Daniel Bouton, PDG de la Société Générale, le 30 janvier 2008 sur France 2"Je fais le choix de m'en aller maintenant pour protéger la banque". C'est dit. Daniel Bouton, président de la Société Générale, annonce mercredi sa démission, dans un entretien au Figaro. "J'ai en effet remis ma démission. Le conseil d'administration élira le 6 mai prochain un nouveau président", précise-t-il.
"Je suis devenu la cible d'attaques incessantes qui finissent par nuire à cette entreprise à laquelle je suis très attaché", poursuit-il. "Comme tout dirigeant, j'ai certainement commis des erreurs et j'ai pu être maladroit, je le reconnais", concède M. Bouton. "Mais les critiques dont je suis la cible me sont devenues insupportables et il faut pour la banque ramener la sérénité. Si mon départ peut y contribuer, tant mieux", déclare-t-il. Le président de la Société Générale assure par ailleurs quitter le groupe avec "zéro" indemnité de départ.
"Tentation du bouc émissaire"
La Société Générale a été au coeur de plusieurs polémiques et scandales ces derniers mois, de la perte de 5 milliards d'euros provoquée par les activités de Jérôme Kerviel au montant des retraites de ses dirigeants. Lundi, Libération révélait par ailleurs que le groupe bancaire pourrait perdre 5 milliards d'euros à cause d'investissements hasardeux dans son activité de gestion d'actifs. Des informations "formellement" démenties par la Société Générale. Daniel Bouton reconnaît une autre erreur: "celle de ne pas avoir refusé" le récent plan de stocks-options pour les dirigeants de son groupe.
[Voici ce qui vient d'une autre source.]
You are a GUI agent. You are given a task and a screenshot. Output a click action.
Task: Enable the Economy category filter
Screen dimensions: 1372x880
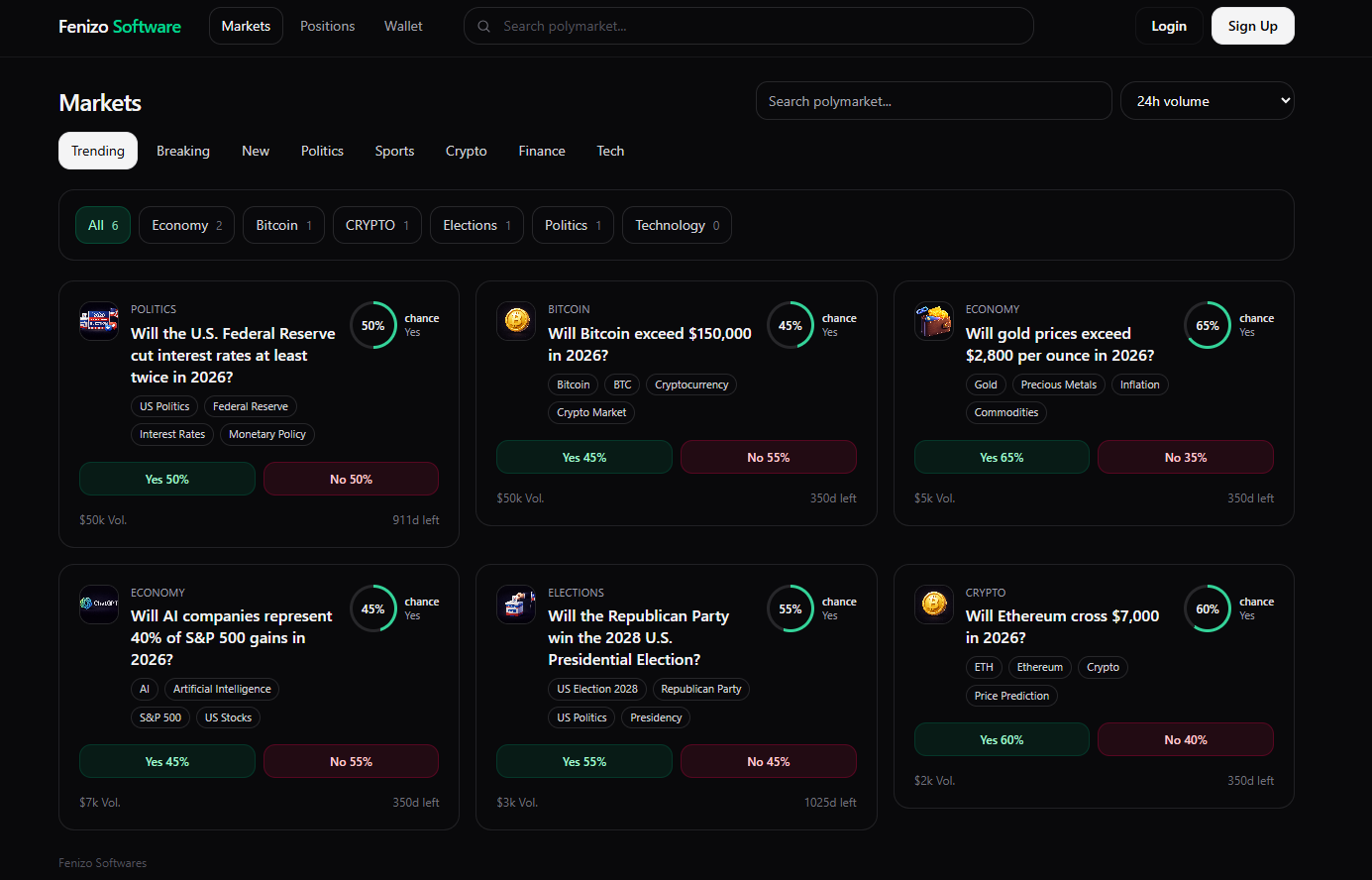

Il estime par ailleurs que les critiques contre les banques, qui se multiplient depuis le déclenchement de la crise financière, sont "malvenues". "Même si nous avons commis des erreurs", déclare-t-il, "et même si je comprends combien la tentation du bouc émissaire peut être forte en période de crise aiguë, comme celle que nous traversons".
Daniel Bouton affirme d'autre part qu'il s'était "régulièrement" posé la question de son départ "depuis l'affaire Kerviel, en janvier 2008". "A l'époque, j'avais présenté ma démission au conseil, qui l'avait refusée", souligne-t-il. A la suite de l'affaire Kerviel, la direction générale du groupe avait néanmoins été confiée à Frédéric Oudéa, qui "s'avère être un directeur général de grande qualité", estime Daniel. Bouton.